Winter sees a stable snow cover and an average temperature of around −4 °C in January. There are often frosts up to −40 °C.

The average temperature in July is 28 °C, occasionally rising to 45 °C. Precipitation falls up to 300mm per year, mainly in spring and autumn. Travelers traveling by car are advised not to visit the lake during a downpour as the roads in the salt marshes becomes impassable. Fishing and hunting are year-round activities in the area.

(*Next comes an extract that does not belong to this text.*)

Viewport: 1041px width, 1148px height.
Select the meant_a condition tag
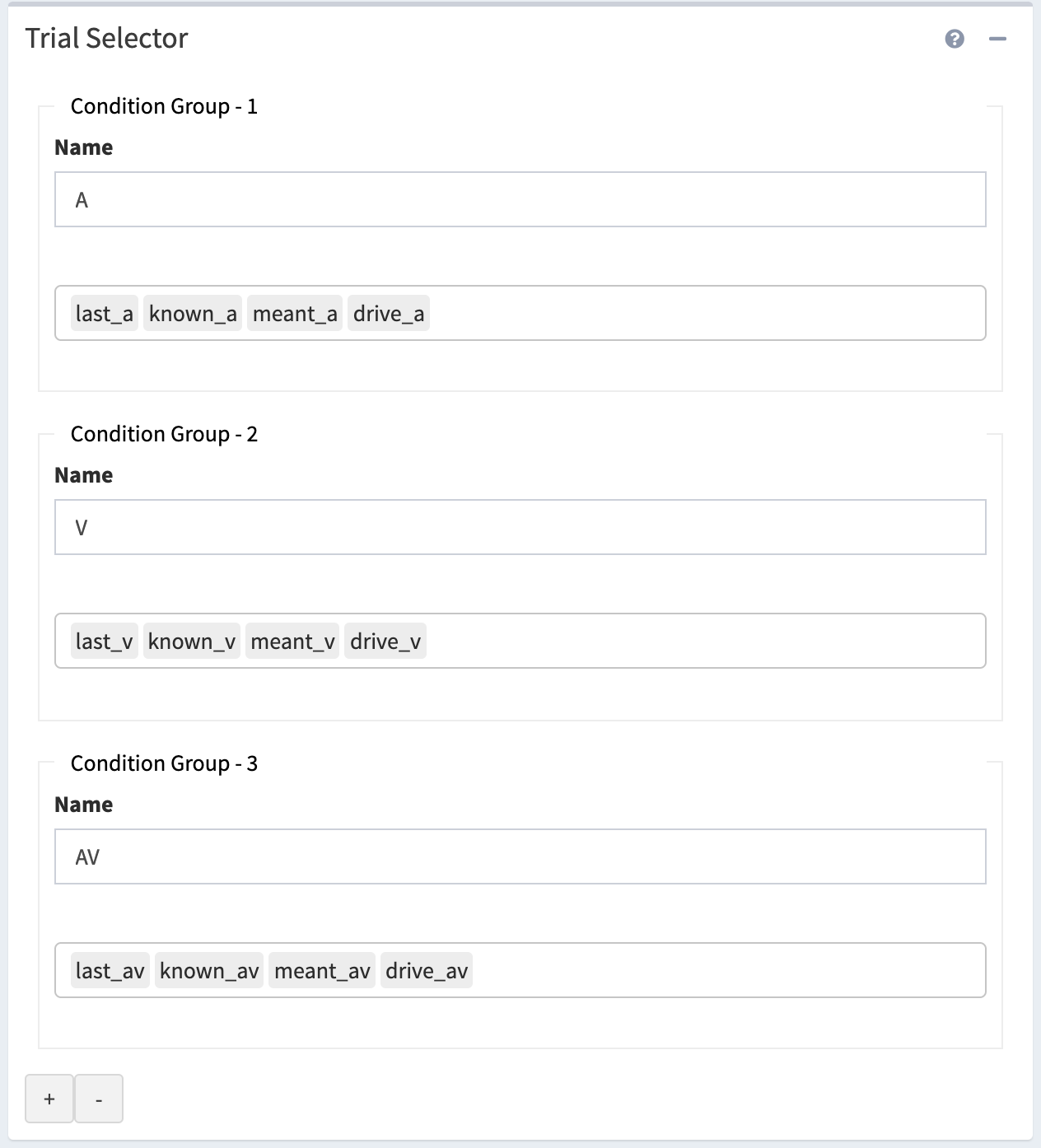click(x=295, y=314)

It is believed that the life of the Wooden Lake will be short-lived, and that the reason for its disappearance will be sand. The way the belief goes, the destruction and recreation of the lake is an endless cycle: the desert encroaches on the lake, gradually absorbing it, eventually, the lake disappears, leaving behind numerous dried-up trunks of sand-choked trees on the shore. Several more years later, the lake is reborn, and again fights the advancing desert.

==Legend==
A fable about the creation of the Derevyannoe lake casts Sharyn, Ili and the Karabasan desert as characters in a lively play of geological evolution. "Stormy Sharyn was in a hurry to bring his water to Ili. Nothing could prevent its rapid flow. Along the way, Sharyn cut deep canyons, and, washing away the clay banks, made a muddy stream rush to the intended goal. Nothing seemed to stop him. Then came the powerful desert Karabasan, standing up to Sharyn. The desert began to advance on the wayward river and was able to cut off one of the branches from it, blocking its further path with sand dunes. The water spread, flooding the surrounding banks with Turanga groves, and formed a lake that people called Wooden. But Sharyn still brought its main waters to the Ili."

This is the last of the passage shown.